Lately I've been playing around with Spark for data processing. It provides some really amazing features like MLLib and Spark SQL and there's no better way to learn something that to use it. I've attended a couple of meet ups about Spark and its related tools including the famous ampcamp put on by the developers of spark and, although I'm not an expert, I thought it would be good to consolidate my knowledge and teach others.

The Problem Spark Solves

I always like to best understand the problem that is being solved when I approach new tools. To throw some buzzwords around, you're looking to perform some data science on some big data.
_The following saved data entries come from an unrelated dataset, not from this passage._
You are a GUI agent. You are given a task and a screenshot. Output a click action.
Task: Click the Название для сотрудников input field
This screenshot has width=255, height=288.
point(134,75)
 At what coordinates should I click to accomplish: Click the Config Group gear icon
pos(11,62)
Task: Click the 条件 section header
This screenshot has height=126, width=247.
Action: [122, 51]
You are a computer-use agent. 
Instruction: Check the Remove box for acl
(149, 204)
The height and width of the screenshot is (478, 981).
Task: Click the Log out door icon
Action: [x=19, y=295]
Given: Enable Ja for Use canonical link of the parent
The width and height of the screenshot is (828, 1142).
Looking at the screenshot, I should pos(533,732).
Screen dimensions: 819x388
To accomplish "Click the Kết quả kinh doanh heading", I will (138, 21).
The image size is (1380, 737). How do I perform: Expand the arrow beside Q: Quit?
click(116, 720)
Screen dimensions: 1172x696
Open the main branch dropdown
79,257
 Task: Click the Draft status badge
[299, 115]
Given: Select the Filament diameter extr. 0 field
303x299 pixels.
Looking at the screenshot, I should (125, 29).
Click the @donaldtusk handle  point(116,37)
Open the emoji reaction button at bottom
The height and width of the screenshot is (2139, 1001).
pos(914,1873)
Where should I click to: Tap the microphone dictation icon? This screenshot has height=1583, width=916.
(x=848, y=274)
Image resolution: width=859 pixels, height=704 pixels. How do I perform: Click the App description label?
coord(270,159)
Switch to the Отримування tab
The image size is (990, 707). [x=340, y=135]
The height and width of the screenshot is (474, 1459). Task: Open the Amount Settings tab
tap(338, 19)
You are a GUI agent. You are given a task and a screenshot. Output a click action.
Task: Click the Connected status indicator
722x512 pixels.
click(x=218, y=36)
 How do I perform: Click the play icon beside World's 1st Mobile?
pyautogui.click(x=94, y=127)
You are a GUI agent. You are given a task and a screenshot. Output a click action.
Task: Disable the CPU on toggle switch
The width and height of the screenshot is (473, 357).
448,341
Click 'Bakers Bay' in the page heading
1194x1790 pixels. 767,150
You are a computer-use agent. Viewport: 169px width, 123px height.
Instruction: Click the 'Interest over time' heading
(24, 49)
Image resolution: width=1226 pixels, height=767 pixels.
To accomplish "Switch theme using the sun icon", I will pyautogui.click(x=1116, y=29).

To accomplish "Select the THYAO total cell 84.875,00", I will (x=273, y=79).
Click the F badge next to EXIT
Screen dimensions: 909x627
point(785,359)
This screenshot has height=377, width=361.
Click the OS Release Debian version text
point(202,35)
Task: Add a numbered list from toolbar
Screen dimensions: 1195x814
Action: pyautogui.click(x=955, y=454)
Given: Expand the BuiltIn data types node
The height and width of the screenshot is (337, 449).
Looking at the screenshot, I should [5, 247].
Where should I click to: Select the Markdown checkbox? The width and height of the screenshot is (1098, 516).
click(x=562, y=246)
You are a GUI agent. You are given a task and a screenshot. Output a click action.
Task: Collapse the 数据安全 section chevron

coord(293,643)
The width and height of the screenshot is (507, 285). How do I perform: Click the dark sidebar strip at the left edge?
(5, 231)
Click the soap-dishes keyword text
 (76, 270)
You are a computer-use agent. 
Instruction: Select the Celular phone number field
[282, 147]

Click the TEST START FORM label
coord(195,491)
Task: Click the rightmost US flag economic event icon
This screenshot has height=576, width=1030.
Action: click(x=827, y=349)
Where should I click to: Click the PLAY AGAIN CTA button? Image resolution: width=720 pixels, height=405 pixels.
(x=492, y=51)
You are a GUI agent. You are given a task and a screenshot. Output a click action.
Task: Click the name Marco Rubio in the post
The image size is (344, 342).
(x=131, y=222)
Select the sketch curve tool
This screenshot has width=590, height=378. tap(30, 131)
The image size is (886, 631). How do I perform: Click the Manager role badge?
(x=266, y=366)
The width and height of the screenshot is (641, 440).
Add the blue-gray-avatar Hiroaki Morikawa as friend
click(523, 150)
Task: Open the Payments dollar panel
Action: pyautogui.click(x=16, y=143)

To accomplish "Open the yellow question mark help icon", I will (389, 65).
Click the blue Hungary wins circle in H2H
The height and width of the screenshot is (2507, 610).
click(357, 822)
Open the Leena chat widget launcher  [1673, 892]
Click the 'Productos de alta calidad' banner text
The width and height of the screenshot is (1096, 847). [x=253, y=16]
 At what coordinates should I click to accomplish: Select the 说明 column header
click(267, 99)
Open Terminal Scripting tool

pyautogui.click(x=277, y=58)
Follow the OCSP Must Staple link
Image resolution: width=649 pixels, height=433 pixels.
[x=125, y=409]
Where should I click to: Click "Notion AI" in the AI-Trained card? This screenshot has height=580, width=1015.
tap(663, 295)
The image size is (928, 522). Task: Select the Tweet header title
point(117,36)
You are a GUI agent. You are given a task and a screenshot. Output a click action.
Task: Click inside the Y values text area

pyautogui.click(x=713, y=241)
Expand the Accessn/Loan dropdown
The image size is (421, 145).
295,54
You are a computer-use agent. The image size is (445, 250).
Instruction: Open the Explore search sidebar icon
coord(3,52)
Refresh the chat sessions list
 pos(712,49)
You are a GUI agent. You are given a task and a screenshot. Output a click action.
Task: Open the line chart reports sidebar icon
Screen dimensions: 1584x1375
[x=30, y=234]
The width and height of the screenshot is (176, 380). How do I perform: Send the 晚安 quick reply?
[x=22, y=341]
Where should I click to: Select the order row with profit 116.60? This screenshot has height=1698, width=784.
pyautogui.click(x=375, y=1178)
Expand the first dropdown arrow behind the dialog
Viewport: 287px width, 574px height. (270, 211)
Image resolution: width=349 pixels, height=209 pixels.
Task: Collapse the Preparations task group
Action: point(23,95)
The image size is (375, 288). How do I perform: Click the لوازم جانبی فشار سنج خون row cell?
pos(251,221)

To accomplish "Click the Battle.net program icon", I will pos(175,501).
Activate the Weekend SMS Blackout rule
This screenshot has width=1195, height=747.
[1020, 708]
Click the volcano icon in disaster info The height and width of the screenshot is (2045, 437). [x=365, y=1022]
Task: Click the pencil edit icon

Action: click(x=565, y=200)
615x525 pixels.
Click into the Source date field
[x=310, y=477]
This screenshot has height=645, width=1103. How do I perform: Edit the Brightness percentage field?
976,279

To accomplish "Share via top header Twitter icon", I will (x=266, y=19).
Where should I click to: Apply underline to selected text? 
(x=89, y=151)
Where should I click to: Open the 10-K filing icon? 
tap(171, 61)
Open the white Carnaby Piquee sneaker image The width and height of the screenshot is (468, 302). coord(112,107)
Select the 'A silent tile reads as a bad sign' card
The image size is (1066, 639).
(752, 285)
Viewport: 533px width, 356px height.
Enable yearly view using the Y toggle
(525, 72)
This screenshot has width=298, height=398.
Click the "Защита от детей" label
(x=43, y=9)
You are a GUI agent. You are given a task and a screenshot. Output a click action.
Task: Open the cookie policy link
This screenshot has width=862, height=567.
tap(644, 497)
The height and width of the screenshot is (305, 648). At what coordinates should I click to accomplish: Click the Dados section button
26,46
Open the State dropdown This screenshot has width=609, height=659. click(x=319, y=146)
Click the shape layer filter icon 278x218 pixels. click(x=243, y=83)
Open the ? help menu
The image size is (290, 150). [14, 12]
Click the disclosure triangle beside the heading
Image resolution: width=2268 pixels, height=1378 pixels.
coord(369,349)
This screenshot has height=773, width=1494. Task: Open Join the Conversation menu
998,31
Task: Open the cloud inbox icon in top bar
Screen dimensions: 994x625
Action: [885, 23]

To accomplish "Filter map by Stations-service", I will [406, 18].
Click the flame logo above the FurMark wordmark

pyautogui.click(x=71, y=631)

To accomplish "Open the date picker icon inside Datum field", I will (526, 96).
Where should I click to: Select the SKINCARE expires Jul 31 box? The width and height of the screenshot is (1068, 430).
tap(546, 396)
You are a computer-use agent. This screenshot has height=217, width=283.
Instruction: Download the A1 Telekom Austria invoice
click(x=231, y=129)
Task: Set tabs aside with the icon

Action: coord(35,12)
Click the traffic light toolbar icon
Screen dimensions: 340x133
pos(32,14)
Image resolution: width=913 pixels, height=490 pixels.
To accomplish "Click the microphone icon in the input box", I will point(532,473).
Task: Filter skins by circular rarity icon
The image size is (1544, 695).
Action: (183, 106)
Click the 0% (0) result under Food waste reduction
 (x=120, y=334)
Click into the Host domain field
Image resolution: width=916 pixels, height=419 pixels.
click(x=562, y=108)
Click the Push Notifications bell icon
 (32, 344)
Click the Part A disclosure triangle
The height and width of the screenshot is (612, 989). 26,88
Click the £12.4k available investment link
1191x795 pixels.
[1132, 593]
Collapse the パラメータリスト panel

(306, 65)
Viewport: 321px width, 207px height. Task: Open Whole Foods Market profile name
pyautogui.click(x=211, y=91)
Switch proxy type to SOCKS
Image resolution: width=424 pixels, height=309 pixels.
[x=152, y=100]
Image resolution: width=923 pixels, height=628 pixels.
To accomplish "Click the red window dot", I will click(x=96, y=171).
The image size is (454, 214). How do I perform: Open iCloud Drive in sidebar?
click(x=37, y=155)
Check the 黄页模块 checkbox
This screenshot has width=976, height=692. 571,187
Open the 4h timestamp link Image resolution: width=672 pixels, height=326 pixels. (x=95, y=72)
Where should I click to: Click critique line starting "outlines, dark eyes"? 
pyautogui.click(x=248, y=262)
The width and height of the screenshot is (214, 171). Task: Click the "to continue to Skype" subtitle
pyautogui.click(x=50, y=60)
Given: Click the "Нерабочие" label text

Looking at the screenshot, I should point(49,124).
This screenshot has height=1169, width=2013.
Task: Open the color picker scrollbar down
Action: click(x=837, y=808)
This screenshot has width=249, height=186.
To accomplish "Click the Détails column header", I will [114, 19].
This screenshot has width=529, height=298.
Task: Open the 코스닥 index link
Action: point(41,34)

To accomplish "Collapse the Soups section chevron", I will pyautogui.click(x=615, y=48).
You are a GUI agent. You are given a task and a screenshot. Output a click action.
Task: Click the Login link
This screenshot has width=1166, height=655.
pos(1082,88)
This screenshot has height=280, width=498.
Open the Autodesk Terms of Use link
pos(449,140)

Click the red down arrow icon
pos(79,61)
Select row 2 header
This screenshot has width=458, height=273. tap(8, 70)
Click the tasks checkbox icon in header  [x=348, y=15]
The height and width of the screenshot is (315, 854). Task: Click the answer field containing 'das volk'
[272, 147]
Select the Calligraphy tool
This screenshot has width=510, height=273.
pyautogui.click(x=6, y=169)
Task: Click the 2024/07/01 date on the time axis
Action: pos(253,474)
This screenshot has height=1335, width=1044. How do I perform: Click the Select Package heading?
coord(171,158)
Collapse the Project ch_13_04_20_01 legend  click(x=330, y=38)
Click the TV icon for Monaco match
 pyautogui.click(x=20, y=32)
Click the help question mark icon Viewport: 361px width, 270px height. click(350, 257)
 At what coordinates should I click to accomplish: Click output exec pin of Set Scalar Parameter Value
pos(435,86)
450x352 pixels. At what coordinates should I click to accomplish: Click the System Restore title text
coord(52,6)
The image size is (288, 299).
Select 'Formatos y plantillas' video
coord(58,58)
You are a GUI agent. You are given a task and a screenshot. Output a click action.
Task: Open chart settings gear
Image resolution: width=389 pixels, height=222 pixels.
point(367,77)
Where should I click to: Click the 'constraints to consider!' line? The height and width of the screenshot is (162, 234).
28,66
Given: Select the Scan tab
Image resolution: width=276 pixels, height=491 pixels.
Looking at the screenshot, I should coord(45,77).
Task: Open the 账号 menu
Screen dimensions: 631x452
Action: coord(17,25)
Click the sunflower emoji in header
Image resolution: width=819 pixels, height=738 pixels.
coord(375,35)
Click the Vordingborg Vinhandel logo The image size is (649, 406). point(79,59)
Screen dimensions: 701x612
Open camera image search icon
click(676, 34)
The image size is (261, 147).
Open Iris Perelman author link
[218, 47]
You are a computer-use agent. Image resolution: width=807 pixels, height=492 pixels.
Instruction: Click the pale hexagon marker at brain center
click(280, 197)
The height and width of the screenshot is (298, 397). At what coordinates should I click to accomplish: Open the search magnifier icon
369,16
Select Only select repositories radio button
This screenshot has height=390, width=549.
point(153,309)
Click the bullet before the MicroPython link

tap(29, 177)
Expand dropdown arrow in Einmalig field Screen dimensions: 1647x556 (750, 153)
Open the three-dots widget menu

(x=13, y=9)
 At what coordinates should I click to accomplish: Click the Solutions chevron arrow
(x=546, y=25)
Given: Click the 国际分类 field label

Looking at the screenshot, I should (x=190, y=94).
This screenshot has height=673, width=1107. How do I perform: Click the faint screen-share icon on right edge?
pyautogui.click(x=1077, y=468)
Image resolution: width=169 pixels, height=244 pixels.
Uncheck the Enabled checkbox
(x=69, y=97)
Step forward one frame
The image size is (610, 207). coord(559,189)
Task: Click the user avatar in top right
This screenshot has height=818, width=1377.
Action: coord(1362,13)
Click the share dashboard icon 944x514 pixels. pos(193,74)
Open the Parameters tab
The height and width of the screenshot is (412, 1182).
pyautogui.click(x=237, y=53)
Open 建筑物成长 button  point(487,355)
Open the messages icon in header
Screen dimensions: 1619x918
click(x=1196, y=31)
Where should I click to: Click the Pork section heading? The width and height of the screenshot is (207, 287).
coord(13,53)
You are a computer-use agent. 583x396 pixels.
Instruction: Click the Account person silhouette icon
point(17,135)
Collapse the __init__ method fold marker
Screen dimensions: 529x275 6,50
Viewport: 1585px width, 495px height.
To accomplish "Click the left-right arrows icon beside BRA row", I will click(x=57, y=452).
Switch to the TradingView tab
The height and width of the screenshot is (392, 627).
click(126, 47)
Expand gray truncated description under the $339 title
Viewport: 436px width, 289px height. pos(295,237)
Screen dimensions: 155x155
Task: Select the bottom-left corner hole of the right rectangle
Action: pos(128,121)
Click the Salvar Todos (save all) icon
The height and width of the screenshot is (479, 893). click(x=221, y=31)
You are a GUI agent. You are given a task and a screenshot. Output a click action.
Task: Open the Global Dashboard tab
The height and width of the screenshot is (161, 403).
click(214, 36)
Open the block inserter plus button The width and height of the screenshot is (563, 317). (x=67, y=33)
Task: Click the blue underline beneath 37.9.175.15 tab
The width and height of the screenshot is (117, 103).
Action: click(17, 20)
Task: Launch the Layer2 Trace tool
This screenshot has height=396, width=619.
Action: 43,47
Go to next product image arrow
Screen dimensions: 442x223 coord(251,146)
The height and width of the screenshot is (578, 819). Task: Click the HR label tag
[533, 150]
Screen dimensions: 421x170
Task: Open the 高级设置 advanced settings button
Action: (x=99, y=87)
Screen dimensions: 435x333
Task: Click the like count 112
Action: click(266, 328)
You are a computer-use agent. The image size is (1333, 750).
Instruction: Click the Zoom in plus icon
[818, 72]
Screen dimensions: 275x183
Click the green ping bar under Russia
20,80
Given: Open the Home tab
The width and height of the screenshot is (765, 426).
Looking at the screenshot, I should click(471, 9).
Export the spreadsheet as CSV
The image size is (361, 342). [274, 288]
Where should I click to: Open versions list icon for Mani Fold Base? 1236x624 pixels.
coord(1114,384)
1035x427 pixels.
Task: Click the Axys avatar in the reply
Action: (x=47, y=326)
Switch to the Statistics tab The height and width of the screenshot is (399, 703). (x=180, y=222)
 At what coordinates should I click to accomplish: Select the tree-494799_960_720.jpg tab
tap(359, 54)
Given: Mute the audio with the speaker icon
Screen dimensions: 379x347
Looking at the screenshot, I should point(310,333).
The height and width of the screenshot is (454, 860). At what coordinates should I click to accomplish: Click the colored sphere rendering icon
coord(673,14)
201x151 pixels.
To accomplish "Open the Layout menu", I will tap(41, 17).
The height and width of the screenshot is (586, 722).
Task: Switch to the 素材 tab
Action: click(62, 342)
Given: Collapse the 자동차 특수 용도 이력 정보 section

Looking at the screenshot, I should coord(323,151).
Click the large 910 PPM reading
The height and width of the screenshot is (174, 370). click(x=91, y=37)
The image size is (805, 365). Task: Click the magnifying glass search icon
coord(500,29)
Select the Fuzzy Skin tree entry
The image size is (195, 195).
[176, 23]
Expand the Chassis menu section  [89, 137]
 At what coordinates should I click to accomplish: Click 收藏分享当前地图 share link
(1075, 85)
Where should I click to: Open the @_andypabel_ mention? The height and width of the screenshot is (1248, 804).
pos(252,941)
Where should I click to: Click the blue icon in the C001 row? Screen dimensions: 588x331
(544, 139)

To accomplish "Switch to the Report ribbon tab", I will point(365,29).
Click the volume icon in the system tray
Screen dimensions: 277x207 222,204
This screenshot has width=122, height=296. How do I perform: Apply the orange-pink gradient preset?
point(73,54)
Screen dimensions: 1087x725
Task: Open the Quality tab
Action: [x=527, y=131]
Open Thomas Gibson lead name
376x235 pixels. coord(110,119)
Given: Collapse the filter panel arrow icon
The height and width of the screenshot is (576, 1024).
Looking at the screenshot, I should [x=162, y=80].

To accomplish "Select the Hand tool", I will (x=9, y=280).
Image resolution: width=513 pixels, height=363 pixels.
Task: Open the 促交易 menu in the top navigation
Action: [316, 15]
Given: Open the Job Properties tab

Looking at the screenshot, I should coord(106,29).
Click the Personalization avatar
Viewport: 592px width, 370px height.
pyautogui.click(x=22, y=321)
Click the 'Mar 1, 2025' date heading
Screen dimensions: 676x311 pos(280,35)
More simply, you've got a ton of information that you want to understand more about and doing it on your computer would just be too slow.

Some great examples of data problems that are solved well by a tool like Apache Spark include:

  1. Analyzing Log Data
    • In order to hunt down a bug happening on a production server(s)
  2. Massive Natural Language Processing
    • Finally some use for all that twitter data you've been downloading...
  3. Large Scale Recommendation Systems or General Machine Learning Tasks
    • Recommending products to users or trying to find related groups

While this is far from an exhaustive list, it gives a starting point to the problem we're solving: we've got a ton of information and we want to (actionable) extract information from it.

Version Information

In this tutorial I'll be using Spark 1.1.1. I'll also assume that you're on some sort of Unix system.

It's important to note that I'll be focusing on PySpark and you can check out the (documentation) for the code examples.


Go ahead and download Spark 1.1.1 right here.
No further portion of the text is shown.